Well, that about answers it! Thanks a lot for the info. I think I'll lean towards the SLR01. I like to be somewhat comfortable when I'm suffering...if that's even possible?

The RM01 sounds way too stiff for me.


----------



## Neal71 (Dec 2, 2010)

Thanks for the great review of the two


----------



## scirocco (Dec 7, 2010)

I have a RM01 and am 160lbs. I find it very stiff and after a 3 or 4 hour ride I was feeling a bit beat up compared to my previous comfort oriented carbon frame.

However after changing the saddle, plus just riding it more and getting used to it, I don't mind the ride too much. However if I had my time over again I would pay the extra and get the SLR01. But the RM does go like hell when you hammer it. I guess the SLR01 would as well.

I agree with previous comments that for a lighter rider not concerned with ultimate performance the SLR01 is probably the one to get.


----------



## looigi (Nov 24, 2010)

scirocco said:


> I agree with previous comments that for a lighter rider not concerned with ultimate performance the SLR01 is probably the one to get.


You mean for someone like Cadel Evans or George Hincapie?


----------



## scirocco (Dec 7, 2010)

Absolutely. I'm sure that most of pros doing six hours a day for three weeks in Grand Tours are more than happy to sacrifice a little bit of stiffness and "sneeze and you fall off" responsiveness, for a little more comfort. They're not riding a crit.

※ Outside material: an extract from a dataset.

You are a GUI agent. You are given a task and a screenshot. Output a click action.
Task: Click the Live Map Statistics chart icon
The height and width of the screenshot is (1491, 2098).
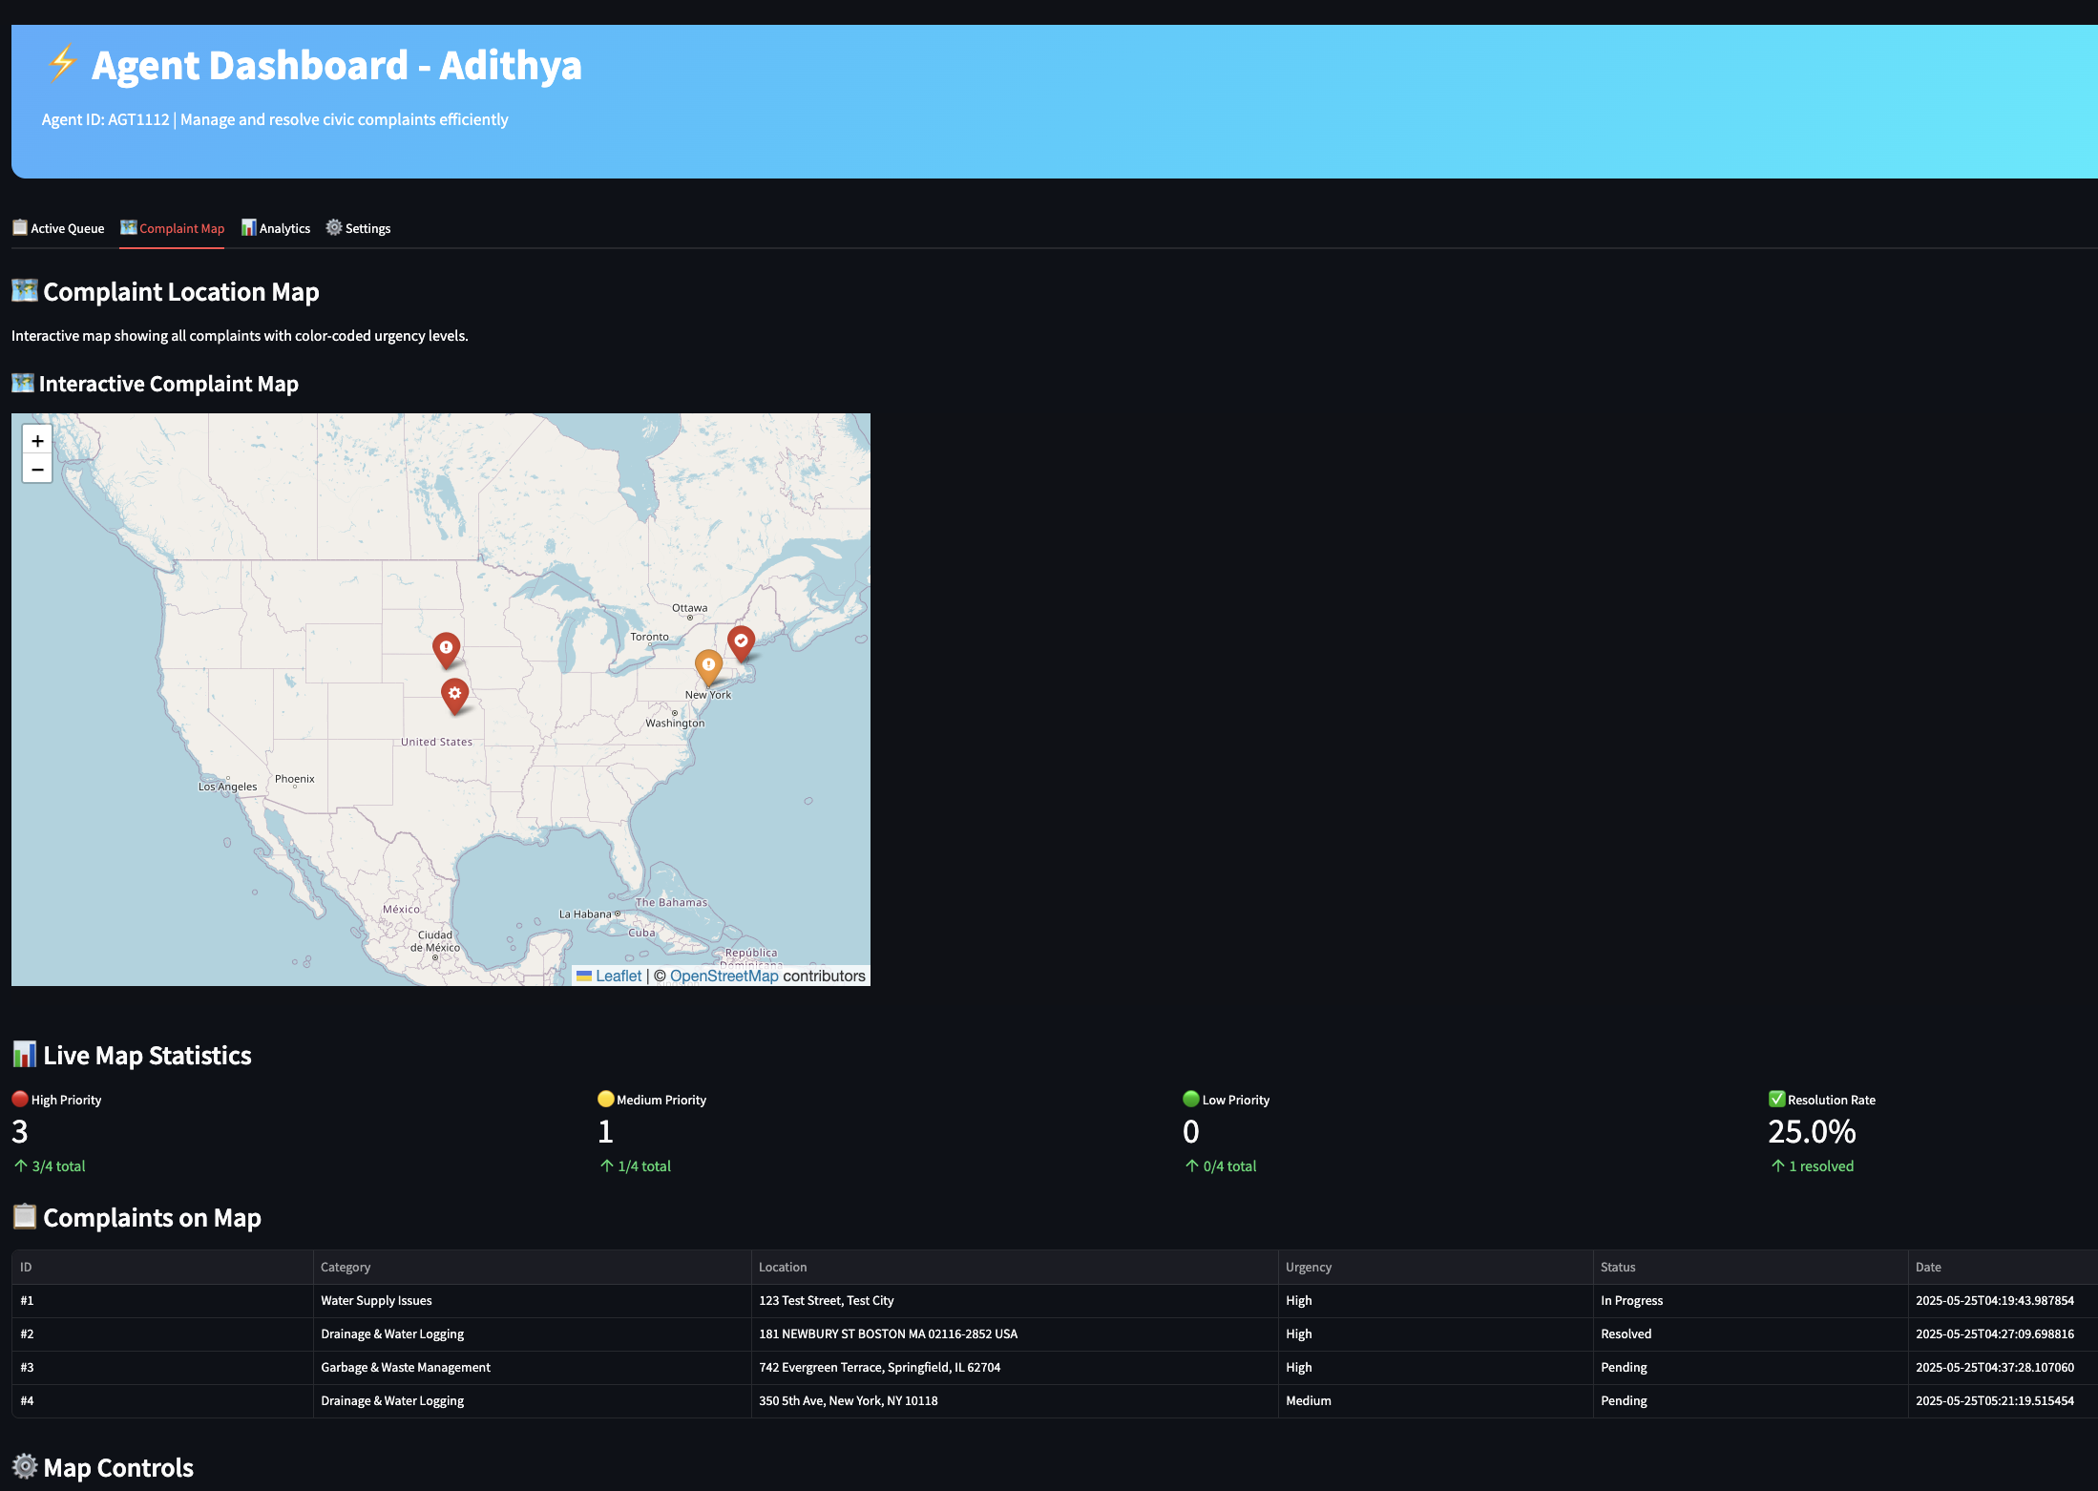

Didn't Scott recently lose the contact to supply bikes to one of the pro teams because their new model was too stiff? I bet it was an absolute weapon but maybe not what you want for stage racing.


----------



## looigi (Nov 24, 2010)

scirocco said:


> They're not riding a crit.


Got it. Performance in this discussion is with respect to crit use.


----------



## Swerny (Mar 4, 2008)

OK, so what's the choice for a 195 pound rider using it for long rides, centuries, no crits?

CC's deal is basically the same price for each. 

Thanks


----------



## Stockli Boy (Jun 17, 2002)

I love my 2011 RM01 for long rides on chipseal roads. I don't race, and last time I saw 195lbs, Reagan was in office. Much smoother than my 2008 Orca.I last much longer on the BMC than the Orbea, although the Orca was a hoot on descents.


----------